Adaptor ligation: We prepared a connection 3′adaptor system (TruSeq Small RNA Sample Pre Kit, Illumina, San Diego, CA, USA) utilizing the following reaction conditions: 70°C for 2 min; 28°C for 1 h; 28°C for 15 min. Then, we added the 5′adaptor mix system with the following reaction conditions: 70°C for 2 min; 28°C for 1 h.

RT-PCR: We prepared the first strand master mix and super script II (Invitrogen) reverse transcription (reaction condition: 70°C for 2 min; 50°C for 1 h); this was followed by several rounds of PCR amplification with PCR primer cocktail and PCR master mix to enrich the cDNA fragments (reaction conditions: 98°C for 30 s; 11 cycles of 98°C for 10 s, 60°C for 30 s, 72°C for 15 s; 72°C for 10 min; 4°C hold).

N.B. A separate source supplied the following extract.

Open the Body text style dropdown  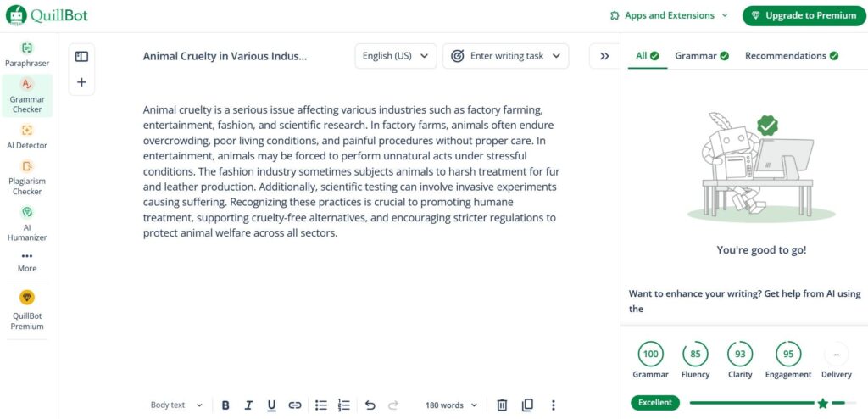176,405
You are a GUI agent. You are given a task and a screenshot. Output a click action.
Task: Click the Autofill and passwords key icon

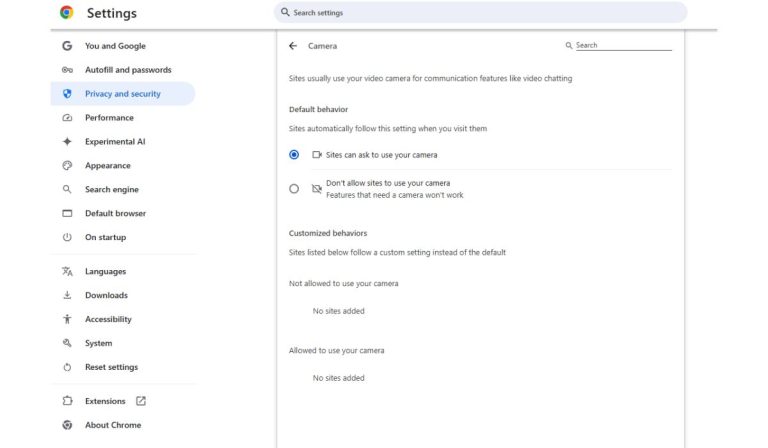coord(67,70)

Purify PCR products: Subsequently, the PCR products were purified with SDS-PAGE, dissolving the recycled products in ethidium bromide solution.

Validation of the library: The final library was quantified in two ways: determination of the average molecule length using the Agilent 2100 bioanalyzer instrument (Agilent DNA 1000 reagents) and quantifying the library via qRT-PCR (TaqMan Probe, Thermo Fisher Scientific, Waltham, MA, USA).

Sequencing libraries: The qualified libraries were amplified on cBot to generate the cluster on the flowcell. Furthermore, the amplified flowcell was sequenced single end on the HiSeq 2000 System (Illumina); reading length 50 was the most frequently used sequencing strategy.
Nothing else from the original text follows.